Il n’était relié à rien. Il n’avait pas de nom parce qu’il n’y avait personne pour le connaître, pas de foyer parce qu’il n’était rattaché à rien, pas de pouvoir parce qu’il n’y avait rien sur quoi l’exercer. Pourtant, il savait que naguère il avait eu tout cela et qu’on venait de l’en dépouiller ; il était perdu et ne serait plus jamais rien ni personne ; il était perdu parce que personne ne le connaissait. Où est-il, celui qui observe ? Où est-il, celui qui me connaît ? Où est-il, celui qui me nomme ? Je viens seulement de le découvrir en moi. Comment peut-il déjà m’abandonner ?

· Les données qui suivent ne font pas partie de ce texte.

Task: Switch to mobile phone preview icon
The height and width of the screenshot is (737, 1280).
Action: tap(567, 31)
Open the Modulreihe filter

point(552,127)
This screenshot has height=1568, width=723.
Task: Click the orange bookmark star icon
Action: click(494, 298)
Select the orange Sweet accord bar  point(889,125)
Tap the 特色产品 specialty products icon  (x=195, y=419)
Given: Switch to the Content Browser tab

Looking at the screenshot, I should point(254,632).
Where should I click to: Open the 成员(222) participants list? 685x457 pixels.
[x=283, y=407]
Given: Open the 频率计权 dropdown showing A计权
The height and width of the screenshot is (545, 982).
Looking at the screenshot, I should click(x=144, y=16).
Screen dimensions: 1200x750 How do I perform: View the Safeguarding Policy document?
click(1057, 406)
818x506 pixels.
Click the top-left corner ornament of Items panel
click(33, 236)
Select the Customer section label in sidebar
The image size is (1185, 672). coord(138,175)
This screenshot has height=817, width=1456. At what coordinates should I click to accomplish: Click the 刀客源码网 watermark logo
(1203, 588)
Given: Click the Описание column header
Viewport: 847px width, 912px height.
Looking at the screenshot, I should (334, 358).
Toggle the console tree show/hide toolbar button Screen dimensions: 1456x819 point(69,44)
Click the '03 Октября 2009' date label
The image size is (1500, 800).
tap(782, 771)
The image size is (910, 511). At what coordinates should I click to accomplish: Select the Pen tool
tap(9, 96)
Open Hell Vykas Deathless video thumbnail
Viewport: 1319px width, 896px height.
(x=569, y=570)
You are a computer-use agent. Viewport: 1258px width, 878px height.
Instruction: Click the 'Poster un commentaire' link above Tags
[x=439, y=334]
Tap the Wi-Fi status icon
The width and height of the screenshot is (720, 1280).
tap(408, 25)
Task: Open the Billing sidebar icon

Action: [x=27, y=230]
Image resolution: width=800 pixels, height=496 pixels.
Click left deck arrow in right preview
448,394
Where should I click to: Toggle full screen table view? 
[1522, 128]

Aucune souffrance ne pouvait se comparer à cette perte. Il aurait préféré retrouver son corps supplicié auquel il était relié quelques instants plus tôt, parce qu’il valait mieux ressentir la torture sous l’œil de l’observateur que cette absence totale de douleur sans personne pour l’observer. Quand je souffrais le martyre, je faisais partie de quelque chose ; à présent, je ne fais plus partie de rien.

Mais n’est-ce pas moi qui l’ai voulu ? Être seulement moi-même, responsable devant nul autre que moi, sans personne pour me commander, pour me contrôler, pour m’attendre, libre, en un mot ? J’ignorais ce que cela signifiait jusqu’à maintenant, de n’être redevable à personne, de n’avoir aucun devoir parce qu’aucun pouvoir d’agir. Je ne me rendais pas compte que l’indépendance absolue est la plus terrible des punitions.

Toute ma vie, le Gardien est resté en moi, à me juger. Mais aujourd’hui, le verdict a été rendu. Je n’étais pas apte à faire partie du monde du Gardien.

Il le savait, et les raisons de cette connaissance commencèrent à émerger dans son esprit ; des images qu’il avait jusque-là refusé de voir lui apparurent avec un réalisme parfait. Une vieille fouisseuse prise à partie et battue par des hommes, des humains, grands et terrifiants ; et comme Akma se trouvait en elle, il partageait tous ses souvenirs et il comprit toute la signification de cet instant. Lorsque sa compréhension de la souffrance de la vieille femme fut totale, il fut soudain transporté dans l’esprit d’une des brutes, et dès lors il ne fut plus une brute, mais un homme, écœuré par ses propres actes mais encore excité par l’atmosphère de violence, qui n’osait pas exprimer le mépris qu’il s’inspirait lui-même par crainte de s’humilier devant…

Et aussitôt, Akma se trouva dans l’esprit de l’homme dont la brute recherchait l’admiration, et il vit son sentiment d’orgueil et de puissance à l’idée d’être à l’origine des sinistres événements qui terrorisaient les Protégés. Il avait soif de pouvoir et se régalait de le posséder maintenant, car désormais ils devraient penser à lui quand ils voudraient faire exécuter une mission, ils le respecteraient…

Et ces « ils » qui tournaient dans l’esprit du conspirateur acquirent une forme, plusieurs formes, celles de vieillards riches qui avaient jadis eu de l’influence dans le royaume, mais dont l’importance se confinait aujourd’hui à Darakemba, car le royaume s’était agrandi bien au-delà de leur mesquine mainmise. Quand Aronha montera sur le trône, il saura que mon influence est précieuse ; je puis accomplir des choses trop noires pour qu’il les fasse de ses propres mains. On ne me méprisera pas lorsque le nouveau roi sera en place.